### Listing
— Begin —

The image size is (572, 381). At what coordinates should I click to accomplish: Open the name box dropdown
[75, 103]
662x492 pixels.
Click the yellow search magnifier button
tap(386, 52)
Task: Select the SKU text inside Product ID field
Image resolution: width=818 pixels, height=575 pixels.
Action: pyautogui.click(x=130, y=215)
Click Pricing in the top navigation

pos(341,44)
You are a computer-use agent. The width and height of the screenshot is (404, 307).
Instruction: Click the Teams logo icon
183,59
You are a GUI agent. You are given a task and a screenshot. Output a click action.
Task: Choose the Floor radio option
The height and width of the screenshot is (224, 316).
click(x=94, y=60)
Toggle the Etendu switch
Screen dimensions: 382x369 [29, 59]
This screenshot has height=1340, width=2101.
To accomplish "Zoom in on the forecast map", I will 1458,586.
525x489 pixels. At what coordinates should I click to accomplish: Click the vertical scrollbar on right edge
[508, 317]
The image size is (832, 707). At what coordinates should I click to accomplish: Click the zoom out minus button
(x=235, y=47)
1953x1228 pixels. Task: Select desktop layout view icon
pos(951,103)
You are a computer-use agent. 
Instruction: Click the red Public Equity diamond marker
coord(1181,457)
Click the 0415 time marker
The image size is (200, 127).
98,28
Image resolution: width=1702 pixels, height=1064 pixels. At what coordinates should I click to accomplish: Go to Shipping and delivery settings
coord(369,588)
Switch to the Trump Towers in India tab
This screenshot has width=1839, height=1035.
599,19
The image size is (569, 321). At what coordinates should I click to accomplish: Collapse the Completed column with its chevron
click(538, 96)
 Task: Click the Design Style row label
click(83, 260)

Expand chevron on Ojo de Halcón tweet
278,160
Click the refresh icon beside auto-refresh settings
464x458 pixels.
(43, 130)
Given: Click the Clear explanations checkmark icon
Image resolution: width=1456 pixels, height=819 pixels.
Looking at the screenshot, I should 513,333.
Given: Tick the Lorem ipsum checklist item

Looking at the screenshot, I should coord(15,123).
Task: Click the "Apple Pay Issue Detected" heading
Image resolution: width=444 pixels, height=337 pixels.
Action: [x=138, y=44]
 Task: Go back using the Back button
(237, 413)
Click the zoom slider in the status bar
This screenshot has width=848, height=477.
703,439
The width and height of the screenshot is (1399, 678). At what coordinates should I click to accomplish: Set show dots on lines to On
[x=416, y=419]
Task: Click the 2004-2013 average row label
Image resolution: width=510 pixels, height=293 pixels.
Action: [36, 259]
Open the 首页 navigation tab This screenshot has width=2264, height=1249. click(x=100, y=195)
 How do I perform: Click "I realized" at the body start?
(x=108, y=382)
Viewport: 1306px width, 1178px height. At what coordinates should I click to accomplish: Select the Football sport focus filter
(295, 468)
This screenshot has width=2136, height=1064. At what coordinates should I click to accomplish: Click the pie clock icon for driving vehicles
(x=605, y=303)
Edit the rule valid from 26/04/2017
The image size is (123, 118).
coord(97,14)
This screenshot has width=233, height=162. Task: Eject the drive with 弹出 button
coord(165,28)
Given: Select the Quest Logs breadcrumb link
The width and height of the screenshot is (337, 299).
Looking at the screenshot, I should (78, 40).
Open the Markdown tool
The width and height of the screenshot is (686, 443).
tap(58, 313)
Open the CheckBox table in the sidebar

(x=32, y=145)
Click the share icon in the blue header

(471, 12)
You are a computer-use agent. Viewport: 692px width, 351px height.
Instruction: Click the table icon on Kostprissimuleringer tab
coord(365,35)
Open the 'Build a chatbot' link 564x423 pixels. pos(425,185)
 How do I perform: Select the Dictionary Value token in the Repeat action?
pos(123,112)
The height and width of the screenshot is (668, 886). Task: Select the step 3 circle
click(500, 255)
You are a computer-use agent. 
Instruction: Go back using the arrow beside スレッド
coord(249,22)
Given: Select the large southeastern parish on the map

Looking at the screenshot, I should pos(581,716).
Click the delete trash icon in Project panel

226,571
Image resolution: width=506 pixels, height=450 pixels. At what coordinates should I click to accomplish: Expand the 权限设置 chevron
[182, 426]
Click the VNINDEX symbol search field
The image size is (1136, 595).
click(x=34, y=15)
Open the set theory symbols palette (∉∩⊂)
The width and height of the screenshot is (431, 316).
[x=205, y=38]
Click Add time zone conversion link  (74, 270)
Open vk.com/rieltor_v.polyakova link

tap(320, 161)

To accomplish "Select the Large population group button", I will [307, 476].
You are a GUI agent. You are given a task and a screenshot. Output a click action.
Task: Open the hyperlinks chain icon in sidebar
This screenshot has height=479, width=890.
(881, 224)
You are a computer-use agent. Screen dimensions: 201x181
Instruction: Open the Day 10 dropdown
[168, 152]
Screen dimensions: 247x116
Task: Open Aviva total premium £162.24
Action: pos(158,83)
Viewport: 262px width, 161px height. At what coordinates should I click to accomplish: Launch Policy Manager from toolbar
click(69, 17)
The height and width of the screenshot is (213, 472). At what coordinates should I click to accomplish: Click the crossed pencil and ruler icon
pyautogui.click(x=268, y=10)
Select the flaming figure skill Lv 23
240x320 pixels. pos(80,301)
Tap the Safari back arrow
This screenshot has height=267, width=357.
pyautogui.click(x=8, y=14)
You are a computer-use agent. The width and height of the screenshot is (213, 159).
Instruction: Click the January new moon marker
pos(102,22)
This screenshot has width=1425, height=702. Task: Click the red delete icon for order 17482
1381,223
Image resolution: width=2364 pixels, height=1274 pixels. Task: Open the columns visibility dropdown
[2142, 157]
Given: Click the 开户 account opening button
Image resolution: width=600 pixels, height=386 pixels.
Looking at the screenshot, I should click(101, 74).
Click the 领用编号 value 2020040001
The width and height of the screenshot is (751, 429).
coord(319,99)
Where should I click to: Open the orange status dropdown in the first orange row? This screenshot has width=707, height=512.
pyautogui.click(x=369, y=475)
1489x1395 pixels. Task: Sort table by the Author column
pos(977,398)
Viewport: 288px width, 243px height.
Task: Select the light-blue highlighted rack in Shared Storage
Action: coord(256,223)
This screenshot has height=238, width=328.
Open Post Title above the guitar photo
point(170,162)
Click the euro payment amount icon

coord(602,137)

— End —

### The exercise
Print the material again unchanged, from the line with "662x492 pixels." to the line with "I will 1458,586.", including both of those lines.

### Completed task
662x492 pixels.
Click the yellow search magnifier button
tap(386, 52)
Task: Select the SKU text inside Product ID field
Image resolution: width=818 pixels, height=575 pixels.
Action: pyautogui.click(x=130, y=215)
Click Pricing in the top navigation

pos(341,44)
You are a computer-use agent. The width and height of the screenshot is (404, 307).
Instruction: Click the Teams logo icon
183,59
You are a GUI agent. You are given a task and a screenshot. Output a click action.
Task: Choose the Floor radio option
The height and width of the screenshot is (224, 316).
click(x=94, y=60)
Toggle the Etendu switch
Screen dimensions: 382x369 [29, 59]
This screenshot has height=1340, width=2101.
To accomplish "Zoom in on the forecast map", I will 1458,586.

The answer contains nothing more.